Just over a week after the championship game, MLS has announced all of the home openers of next season. Notable games include champions Toronto FC hosting Columbus Crew SC in the first match of the season, Montreal Impact opening at home on March 17 against rivals Toronto, and our very own Los Angeles Football Club starting off the season in Seattle, then hosting the Sounders for their very first ever home game on April 29th. Before we know it MLS will be kicking off a new season, and it will be interesting to see how things play out to start the season.
Claudio Bravo has had a tough time at Manchester City, He lost the starting job after several high profile errors last year, and this year new goalie Ederson has shown no signs of giving up the starting job. However, Bravo has now prevailed in two shootouts in the Carabao Cup, saving 3 penalties against Wolves, and making the decisive save against Leicester to send City into the semifinals of the Carabao Cup. Both sides rested their main players, which makes sense for City, but was a bit of a mystifying decision for Leicester, who are in a comfortable position in the league, and haven’t made a major cup final in 17 years. Even with a youthful team on the field, it was the experienced Bravo who made the key save at the end.

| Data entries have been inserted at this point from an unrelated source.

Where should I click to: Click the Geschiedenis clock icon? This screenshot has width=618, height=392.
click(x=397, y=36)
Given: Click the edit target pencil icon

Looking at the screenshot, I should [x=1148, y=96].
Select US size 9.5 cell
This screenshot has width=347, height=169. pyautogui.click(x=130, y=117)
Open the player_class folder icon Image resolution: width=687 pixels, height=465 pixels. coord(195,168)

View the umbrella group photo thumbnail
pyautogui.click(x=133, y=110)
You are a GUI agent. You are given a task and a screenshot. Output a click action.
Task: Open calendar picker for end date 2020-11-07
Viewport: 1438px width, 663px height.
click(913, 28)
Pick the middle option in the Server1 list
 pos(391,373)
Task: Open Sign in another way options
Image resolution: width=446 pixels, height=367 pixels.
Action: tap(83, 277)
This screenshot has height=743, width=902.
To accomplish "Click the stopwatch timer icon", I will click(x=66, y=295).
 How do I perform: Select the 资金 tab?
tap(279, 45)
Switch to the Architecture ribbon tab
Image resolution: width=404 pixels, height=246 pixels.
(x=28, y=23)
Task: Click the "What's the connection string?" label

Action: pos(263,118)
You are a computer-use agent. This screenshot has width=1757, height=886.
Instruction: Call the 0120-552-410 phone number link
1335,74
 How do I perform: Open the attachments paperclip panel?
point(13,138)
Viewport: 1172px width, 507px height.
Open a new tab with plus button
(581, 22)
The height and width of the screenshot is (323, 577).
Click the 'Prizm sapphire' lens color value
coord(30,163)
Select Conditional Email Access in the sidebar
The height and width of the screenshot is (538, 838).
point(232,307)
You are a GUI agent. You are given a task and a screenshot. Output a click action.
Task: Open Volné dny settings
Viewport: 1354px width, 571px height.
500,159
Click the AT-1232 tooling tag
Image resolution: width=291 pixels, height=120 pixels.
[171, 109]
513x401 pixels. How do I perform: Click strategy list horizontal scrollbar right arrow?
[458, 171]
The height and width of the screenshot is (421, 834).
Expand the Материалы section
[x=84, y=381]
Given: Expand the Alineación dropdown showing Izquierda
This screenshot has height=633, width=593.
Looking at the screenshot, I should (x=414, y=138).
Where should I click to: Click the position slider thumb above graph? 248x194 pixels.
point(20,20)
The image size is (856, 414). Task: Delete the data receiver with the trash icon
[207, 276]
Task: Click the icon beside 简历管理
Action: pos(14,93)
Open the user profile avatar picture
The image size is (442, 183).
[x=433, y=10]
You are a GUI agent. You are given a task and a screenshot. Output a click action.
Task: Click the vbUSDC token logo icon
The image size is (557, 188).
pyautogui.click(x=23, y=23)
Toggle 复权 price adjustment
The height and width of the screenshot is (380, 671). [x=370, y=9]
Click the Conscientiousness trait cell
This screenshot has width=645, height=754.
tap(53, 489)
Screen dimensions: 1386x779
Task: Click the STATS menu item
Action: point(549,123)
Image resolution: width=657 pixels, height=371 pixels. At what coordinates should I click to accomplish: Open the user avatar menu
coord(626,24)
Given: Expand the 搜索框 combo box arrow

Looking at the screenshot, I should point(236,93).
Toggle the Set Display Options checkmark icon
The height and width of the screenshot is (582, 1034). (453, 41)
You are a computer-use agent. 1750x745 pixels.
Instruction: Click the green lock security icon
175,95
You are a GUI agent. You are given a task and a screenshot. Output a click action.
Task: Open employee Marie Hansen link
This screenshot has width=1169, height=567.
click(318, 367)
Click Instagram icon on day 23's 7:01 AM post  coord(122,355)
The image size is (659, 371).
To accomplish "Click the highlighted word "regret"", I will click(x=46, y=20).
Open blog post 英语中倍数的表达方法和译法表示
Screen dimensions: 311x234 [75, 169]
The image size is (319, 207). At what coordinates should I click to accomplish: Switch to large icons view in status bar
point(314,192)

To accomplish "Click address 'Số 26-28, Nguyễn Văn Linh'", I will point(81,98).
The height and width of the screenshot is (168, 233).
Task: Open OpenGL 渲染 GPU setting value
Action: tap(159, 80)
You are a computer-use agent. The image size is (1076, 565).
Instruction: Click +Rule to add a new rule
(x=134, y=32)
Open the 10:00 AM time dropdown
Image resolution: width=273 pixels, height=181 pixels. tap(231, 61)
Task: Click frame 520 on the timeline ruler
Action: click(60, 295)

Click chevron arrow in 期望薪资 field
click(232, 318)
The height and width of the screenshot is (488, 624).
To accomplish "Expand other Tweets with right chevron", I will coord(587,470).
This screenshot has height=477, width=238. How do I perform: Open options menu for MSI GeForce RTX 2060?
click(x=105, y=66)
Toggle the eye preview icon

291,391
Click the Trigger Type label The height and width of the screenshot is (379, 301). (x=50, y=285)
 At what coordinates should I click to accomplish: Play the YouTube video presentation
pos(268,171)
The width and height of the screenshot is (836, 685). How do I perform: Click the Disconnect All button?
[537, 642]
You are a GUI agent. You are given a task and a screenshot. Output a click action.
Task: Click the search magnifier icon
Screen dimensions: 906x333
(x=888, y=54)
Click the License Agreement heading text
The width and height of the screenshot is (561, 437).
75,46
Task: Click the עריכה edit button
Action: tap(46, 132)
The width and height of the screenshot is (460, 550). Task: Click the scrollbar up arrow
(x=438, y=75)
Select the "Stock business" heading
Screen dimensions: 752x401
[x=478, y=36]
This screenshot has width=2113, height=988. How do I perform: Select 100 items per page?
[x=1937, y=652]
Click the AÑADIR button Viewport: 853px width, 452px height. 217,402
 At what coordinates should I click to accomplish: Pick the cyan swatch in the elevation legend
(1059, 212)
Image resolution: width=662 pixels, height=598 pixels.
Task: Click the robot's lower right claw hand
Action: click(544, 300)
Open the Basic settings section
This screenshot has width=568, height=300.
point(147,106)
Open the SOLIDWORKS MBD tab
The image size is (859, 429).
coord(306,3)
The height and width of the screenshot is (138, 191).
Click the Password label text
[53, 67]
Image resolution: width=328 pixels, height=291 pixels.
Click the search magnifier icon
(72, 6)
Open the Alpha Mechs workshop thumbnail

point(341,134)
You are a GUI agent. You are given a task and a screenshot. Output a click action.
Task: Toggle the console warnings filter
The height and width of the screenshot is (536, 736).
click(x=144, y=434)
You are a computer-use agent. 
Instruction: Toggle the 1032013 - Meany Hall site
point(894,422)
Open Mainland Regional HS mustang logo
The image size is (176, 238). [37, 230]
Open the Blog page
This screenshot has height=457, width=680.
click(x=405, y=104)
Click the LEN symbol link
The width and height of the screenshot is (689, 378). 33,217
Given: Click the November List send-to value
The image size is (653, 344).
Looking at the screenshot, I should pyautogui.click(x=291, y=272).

Cyle Larin has long made his desire to someday play in Europe known, and it looks like that could be a reality soon. A report out of Turkey has Larin heading to Besiktas. Larin is only 22 years old, and when he started excelling in MLS, it was only a matter of time before he was sold to Europe. Larin was dominant in his time in the league, scoring 44 goals in 89 games. If this move pans out, with Kaká retiring this would mean a full rebuild for Orlando City.
The U.S. is not the only country with a high profile soccer federation presidential election coming up. Brazil’s problems are entirely different than the U.S. Brazil is not struggling on the field, but off it. The CBF’s current president was suspended for 90 days by FIFA for corruption, and the federation is known to be rife with corruption and scandal. One only has to check the status of many of Brazil’s soccer stadiums just three years after the World Cup to see evidence of the corruption and broken promises of the federation.